Mark Buttigieg – SO52 – Transport Asbestos Register – 27 February 2020 – Opening Speech

Mark Buttigieg – SO52 – Transport Asbestos Register – 27 February 2020 – Opening Speech

February 28, 2020 3 By Kailee Schamberger


For the House’s benefit, this is the second time this order has been put before the House. I understand my colleague the Hon. John Graham has previously had similar Standing
Order 52 applications rejected by the House, so members might wish to consider that context. The reason a previous Standing Order 52 request
was rejected was a technical interpretation of the Act that said the Minister did not
have direct control over the sub-entities from which we were seeking vital information—namely,
asbestos registers and health management records. Workers in the rail sector in particular rely
on that information in order to tell when they are in environments that are not conducive
to their good health. In other words, they are able to say, “The
place is riddled with asbestos. We need to know where the asbestos is and
we need to know what our exposure is and whether or not we are going to be subsequently covered
down the track if anything comes of it.” We have had to rephrase the Standing Order
52 application in order to specify the sub-entities that the Minister apparently does have control
over so that it would be accepted. It is clear under the Act that the Minister
does have direct control, but we are not going to quibble with that. We got advice from the Clerk to say that the
technicality was correct, so we have resubmitted the application. I will give members some background. The unions in this sector, particularly the
Electrical Trades Union but also the Rail, Tram, and Bus Union and others, have been
asking for these things for about two years. All we get from State rail and the sub-entities
associated with the Transport cluster is obfuscation such as, “We haven’t got the register”, or,
“We might have part of it”, or, “It’s going to take 600 hours worth of resources to provide
the registers.” These documents are required by legislation
to be present so that if I turn up to a site I can look at a spreadsheet or a register
and say that this site has got asbestos and we need to do A, B and C to deal with it. For example, we may need to wear protective
equipment, get the asbestos removed, stop work or whatever it may be. However, workers cannot do those basic things. They do not know where the asbestos is because
the employer will not tell them. They are required by law to have the registers. The union has tried to do it through Government
Information (Public Access) Act [GIPAA] requests and through correspondence with RailCorp and
the other entities mentioned in the Standing Order 52 application. During the budget estimates process in August
my colleague the Hon. Peter Primrose asked Howard Collins, the CEO
of RailCorp, if he could provide it. The answer was, “Yes, we will get those to
you forthwith.” There has been no correspondence and no return
other than a couple of scant management plans, which is not what we are after. Workers deserve to have access to the information
so they can make an informed decision about their exposure to a deadly substance. It is basic stuff. We have been through the union corresponding
with the employer, the GIPAA requests, the budget estimates process and now the rejection
of a Standing Order 52 application based on a technicality. I think it is more than reasonable for this
House to pass this motion so that we can get hold of the asbestos registers and give the
employees some comfort by the fact, first, that the registers exist and, secondly, that
they are accurate so that when the employees are at their workplaces they can make informed
decisions about how to deal with a deadly workplace substance. In this day and age, with the resources we
have as a modern society, we should not be putting people in situations where they do
not have access to this information. When it has been asked for through official
channels, we should not have to come to this House on bended knee for a simple production
of the documents that are required by legislation.

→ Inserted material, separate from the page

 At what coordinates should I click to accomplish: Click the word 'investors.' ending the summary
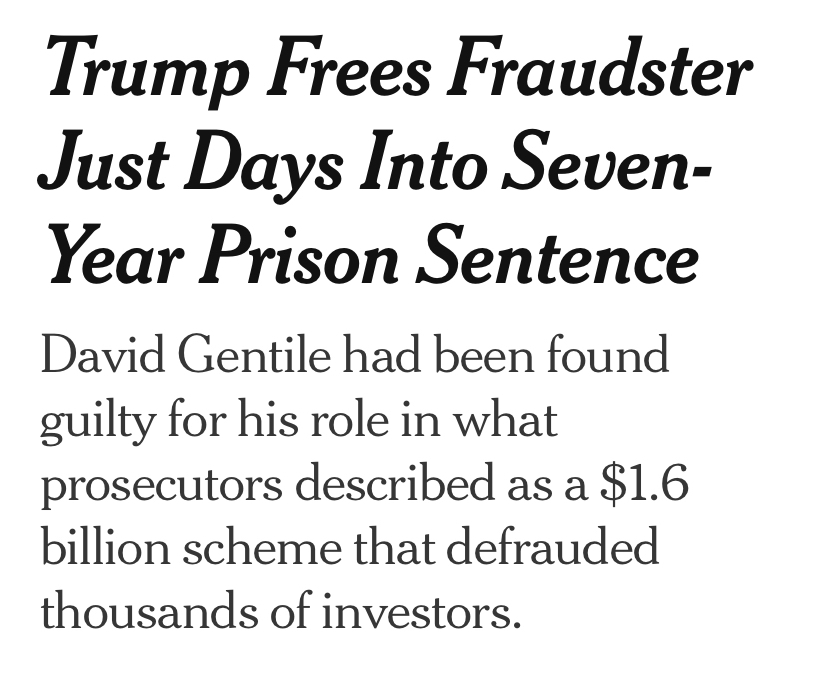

Let us debate the motion, but I appeal to
the common sense and goodwill of members and ask that they agree with this proposition. We have been through the proper process. We do not want to make unnecessary requests
and drain government resources if we do not have to; however, in this case we have been
forced down that path. To be constantly pushed back by bureaucratic
delay and excuses is not good enough. If we have to use the House to extract the
information for the benefit of people in the workplace, we will. We have done so and will continue to do so. I ask members for their support for this reasonable
request. I commend the motion to the House.